What you should do: Can you lay out every line of the data below as a JSON list of strings, with one string per line and blank lines left out?

(Target position records)
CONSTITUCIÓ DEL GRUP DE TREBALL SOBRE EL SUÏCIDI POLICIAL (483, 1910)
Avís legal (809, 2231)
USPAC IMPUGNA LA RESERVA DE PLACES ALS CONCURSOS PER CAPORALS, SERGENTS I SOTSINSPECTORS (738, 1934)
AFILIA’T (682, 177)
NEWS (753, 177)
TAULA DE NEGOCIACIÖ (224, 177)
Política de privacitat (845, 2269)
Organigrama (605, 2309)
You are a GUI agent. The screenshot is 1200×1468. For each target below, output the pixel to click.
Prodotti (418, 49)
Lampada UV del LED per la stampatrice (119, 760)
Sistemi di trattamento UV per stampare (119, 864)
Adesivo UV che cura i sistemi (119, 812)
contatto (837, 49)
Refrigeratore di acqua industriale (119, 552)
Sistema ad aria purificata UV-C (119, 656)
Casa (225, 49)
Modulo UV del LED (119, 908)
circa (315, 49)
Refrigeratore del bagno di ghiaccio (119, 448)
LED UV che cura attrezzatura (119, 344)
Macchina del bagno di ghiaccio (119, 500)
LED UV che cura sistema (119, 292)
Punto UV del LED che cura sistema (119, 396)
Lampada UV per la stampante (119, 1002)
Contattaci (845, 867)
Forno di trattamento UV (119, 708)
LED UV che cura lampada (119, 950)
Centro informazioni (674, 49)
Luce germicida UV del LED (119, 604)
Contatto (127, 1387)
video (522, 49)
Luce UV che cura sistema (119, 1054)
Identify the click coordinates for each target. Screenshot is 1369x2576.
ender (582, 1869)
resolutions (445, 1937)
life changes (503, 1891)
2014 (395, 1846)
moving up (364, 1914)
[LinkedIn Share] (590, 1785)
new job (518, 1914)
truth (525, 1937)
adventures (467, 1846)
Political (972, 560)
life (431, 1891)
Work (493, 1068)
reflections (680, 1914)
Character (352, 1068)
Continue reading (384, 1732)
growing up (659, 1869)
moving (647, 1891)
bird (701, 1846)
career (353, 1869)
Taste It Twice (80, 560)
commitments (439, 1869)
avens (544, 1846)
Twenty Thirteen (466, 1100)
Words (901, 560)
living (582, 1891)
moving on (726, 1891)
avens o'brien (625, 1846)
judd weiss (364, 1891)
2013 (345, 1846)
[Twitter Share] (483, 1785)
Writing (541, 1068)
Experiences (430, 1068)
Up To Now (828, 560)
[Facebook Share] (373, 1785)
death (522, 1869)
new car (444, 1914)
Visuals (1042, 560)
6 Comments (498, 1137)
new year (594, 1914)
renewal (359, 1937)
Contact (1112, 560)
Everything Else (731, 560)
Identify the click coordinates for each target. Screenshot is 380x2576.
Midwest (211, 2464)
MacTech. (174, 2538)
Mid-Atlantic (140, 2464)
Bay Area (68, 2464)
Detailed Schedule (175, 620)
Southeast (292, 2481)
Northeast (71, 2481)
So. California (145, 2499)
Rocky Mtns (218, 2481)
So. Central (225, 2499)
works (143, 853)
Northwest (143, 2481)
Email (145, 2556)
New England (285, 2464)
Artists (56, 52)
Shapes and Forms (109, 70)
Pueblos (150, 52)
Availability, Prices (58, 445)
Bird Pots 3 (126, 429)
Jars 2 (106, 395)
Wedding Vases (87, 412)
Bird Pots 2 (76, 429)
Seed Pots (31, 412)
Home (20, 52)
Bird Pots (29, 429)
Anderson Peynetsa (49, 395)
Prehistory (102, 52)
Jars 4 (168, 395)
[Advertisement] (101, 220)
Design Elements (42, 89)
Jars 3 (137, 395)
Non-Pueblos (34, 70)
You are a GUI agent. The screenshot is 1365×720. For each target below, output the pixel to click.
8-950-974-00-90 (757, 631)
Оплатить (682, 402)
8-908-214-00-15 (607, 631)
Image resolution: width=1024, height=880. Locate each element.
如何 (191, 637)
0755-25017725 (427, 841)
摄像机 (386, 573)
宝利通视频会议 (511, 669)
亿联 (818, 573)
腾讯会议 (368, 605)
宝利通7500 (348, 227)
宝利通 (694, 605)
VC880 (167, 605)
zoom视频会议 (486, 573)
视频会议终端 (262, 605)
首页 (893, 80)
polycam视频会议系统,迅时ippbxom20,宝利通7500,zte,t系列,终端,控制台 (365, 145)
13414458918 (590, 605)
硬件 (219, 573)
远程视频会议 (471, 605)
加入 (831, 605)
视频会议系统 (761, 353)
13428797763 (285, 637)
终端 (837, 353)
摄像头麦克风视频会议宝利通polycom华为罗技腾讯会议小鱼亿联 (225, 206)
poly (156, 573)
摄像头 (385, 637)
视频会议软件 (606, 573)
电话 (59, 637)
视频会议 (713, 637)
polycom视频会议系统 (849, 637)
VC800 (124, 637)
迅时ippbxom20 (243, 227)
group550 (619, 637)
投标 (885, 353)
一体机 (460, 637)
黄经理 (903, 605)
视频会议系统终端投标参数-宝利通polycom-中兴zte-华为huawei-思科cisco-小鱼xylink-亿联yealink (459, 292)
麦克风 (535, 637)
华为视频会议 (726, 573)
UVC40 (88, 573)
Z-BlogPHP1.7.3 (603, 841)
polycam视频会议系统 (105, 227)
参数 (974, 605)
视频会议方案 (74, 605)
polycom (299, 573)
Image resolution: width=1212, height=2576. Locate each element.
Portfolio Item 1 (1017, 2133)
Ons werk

The output:
[
  "CONSTITUCIÓ DEL GRUP DE TREBALL SOBRE EL SUÏCIDI POLICIAL (483, 1910)",
  "Avís legal (809, 2231)",
  "USPAC IMPUGNA LA RESERVA DE PLACES ALS CONCURSOS PER CAPORALS, SERGENTS I SOTSINSPECTORS (738, 1934)",
  "AFILIA’T (682, 177)",
  "NEWS (753, 177)",
  "TAULA DE NEGOCIACIÖ (224, 177)",
  "Política de privacitat (845, 2269)",
  "Organigrama (605, 2309)",
  "You are a GUI agent. The screenshot is 1200×1468. For each target below, output the pixel to click.",
  "Prodotti (418, 49)",
  "Lampada UV del LED per la stampatrice (119, 760)",
  "Sistemi di trattamento UV per stampare (119, 864)",
  "Adesivo UV che cura i sistemi (119, 812)",
  "contatto (837, 49)",
  "Refrigeratore di acqua industriale (119, 552)",
  "Sistema ad aria purificata UV-C (119, 656)",
  "Casa (225, 49)",
  "Modulo UV del LED (119, 908)",
  "circa (315, 49)",
  "Refrigeratore del bagno di ghiaccio (119, 448)",
  "LED UV che cura attrezzatura (119, 344)",
  "Macchina del bagno di ghiaccio (119, 500)",
  "LED UV che cura sistema (119, 292)",
  "Punto UV del LED che cura sistema (119, 396)",
  "Lampada UV per la stampante (119, 1002)",
  "Contattaci (845, 867)",
  "Forno di trattamento UV (119, 708)",
  "LED UV che cura lampada (119, 950)",
  "Centro informazioni (674, 49)",
  "Luce germicida UV del LED (119, 604)",
  "Contatto (127, 1387)",
  "video (522, 49)",
  "Luce UV che cura sistema (119, 1054)",
  "Identify the click coordinates for each target. Screenshot is 1369x2576.",
  "ender (582, 1869)",
  "resolutions (445, 1937)",
  "life changes (503, 1891)",
  "2014 (395, 1846)",
  "moving up (364, 1914)",
  "[LinkedIn Share] (590, 1785)",
  "new job (518, 1914)",
  "truth (525, 1937)",
  "adventures (467, 1846)",
  "Political (972, 560)",
  "life (431, 1891)",
  "Work (493, 1068)",
  "reflections (680, 1914)",
  "Character (352, 1068)",
  "Continue reading (384, 1732)",
  "growing up (659, 1869)",
  "moving (647, 1891)",
  "bird (701, 1846)",
  "career (353, 1869)",
  "Taste It Twice (80, 560)",
  "commitments (439, 1869)",
  "avens (544, 1846)",
  "Twenty Thirteen (466, 1100)",
  "Words (901, 560)",
  "living (582, 1891)",
  "moving on (726, 1891)",
  "avens o'brien (625, 1846)",
  "judd weiss (364, 1891)",
  "2013 (345, 1846)",
  "[Twitter Share] (483, 1785)",
  "Writing (541, 1068)",
  "Experiences (430, 1068)",
  "Up To Now (828, 560)",
  "[Facebook Share] (373, 1785)",
  "death (522, 1869)",
  "new car (444, 1914)",
  "Visuals (1042, 560)",
  "6 Comments (498, 1137)",
  "new year (594, 1914)",
  "renewal (359, 1937)",
  "Contact (1112, 560)",
  "Everything Else (731, 560)",
  "Identify the click coordinates for each target. Screenshot is 380x2576.",
  "Midwest (211, 2464)",
  "MacTech. (174, 2538)",
  "Mid-Atlantic (140, 2464)",
  "Bay Area (68, 2464)",
  "Detailed Schedule (175, 620)",
  "Southeast (292, 2481)",
  "Northeast (71, 2481)",
  "So. California (145, 2499)",
  "Rocky Mtns (218, 2481)",
  "So. Central (225, 2499)",
  "works (143, 853)",
  "Northwest (143, 2481)",
  "Email (145, 2556)",
  "New England (285, 2464)",
  "Artists (56, 52)",
  "Shapes and Forms (109, 70)",
  "Pueblos (150, 52)",
  "Availability, Prices (58, 445)",
  "Bird Pots 3 (126, 429)",
  "Jars 2 (106, 395)",
  "Wedding Vases (87, 412)",
  "Bird Pots 2 (76, 429)",
  "Seed Pots (31, 412)",
  "Home (20, 52)",
  "Bird Pots (29, 429)",
  "Anderson Peynetsa (49, 395)",
  "Prehistory (102, 52)",
  "Jars 4 (168, 395)",
  "[Advertisement] (101, 220)",
  "Design Elements (42, 89)",
  "Jars 3 (137, 395)",
  "Non-Pueblos (34, 70)",
  "You are a GUI agent. The screenshot is 1365×720. For each target below, output the pixel to click.",
  "8-950-974-00-90 (757, 631)",
  "Оплатить (682, 402)",
  "8-908-214-00-15 (607, 631)",
  "Image resolution: width=1024, height=880. Locate each element.",
  "如何 (191, 637)",
  "0755-25017725 (427, 841)",
  "摄像机 (386, 573)",
  "宝利通视频会议 (511, 669)",
  "亿联 (818, 573)",
  "腾讯会议 (368, 605)",
  "宝利通7500 (348, 227)",
  "宝利通 (694, 605)",
  "VC880 (167, 605)",
  "zoom视频会议 (486, 573)",
  "视频会议终端 (262, 605)",
  "首页 (893, 80)",
  "polycam视频会议系统,迅时ippbxom20,宝利通7500,zte,t系列,终端,控制台 (365, 145)",
  "13414458918 (590, 605)",
  "硬件 (219, 573)",
  "远程视频会议 (471, 605)",
  "加入 (831, 605)",
  "视频会议系统 (761, 353)",
  "13428797763 (285, 637)",
  "终端 (837, 353)",
  "摄像头麦克风视频会议宝利通polycom华为罗技腾讯会议小鱼亿联 (225, 206)",
  "poly (156, 573)",
  "摄像头 (385, 637)",
  "视频会议软件 (606, 573)",
  "电话 (59, 637)",
  "视频会议 (713, 637)",
  "polycom视频会议系统 (849, 637)",
  "VC800 (124, 637)",
  "迅时ippbxom20 (243, 227)",
  "group550 (619, 637)",
  "投标 (885, 353)",
  "一体机 (460, 637)",
  "黄经理 (903, 605)",
  "视频会议系统终端投标参数-宝利通polycom-中兴zte-华为huawei-思科cisco-小鱼xylink-亿联yealink (459, 292)",
  "麦克风 (535, 637)",
  "华为视频会议 (726, 573)",
  "UVC40 (88, 573)",
  "Z-BlogPHP1.7.3 (603, 841)",
  "polycam视频会议系统 (105, 227)",
  "参数 (974, 605)",
  "视频会议方案 (74, 605)",
  "polycom (299, 573)",
  "Image resolution: width=1212, height=2576. Locate each element.",
  "Portfolio Item 1 (1017, 2133)",
  "Ons werk"
]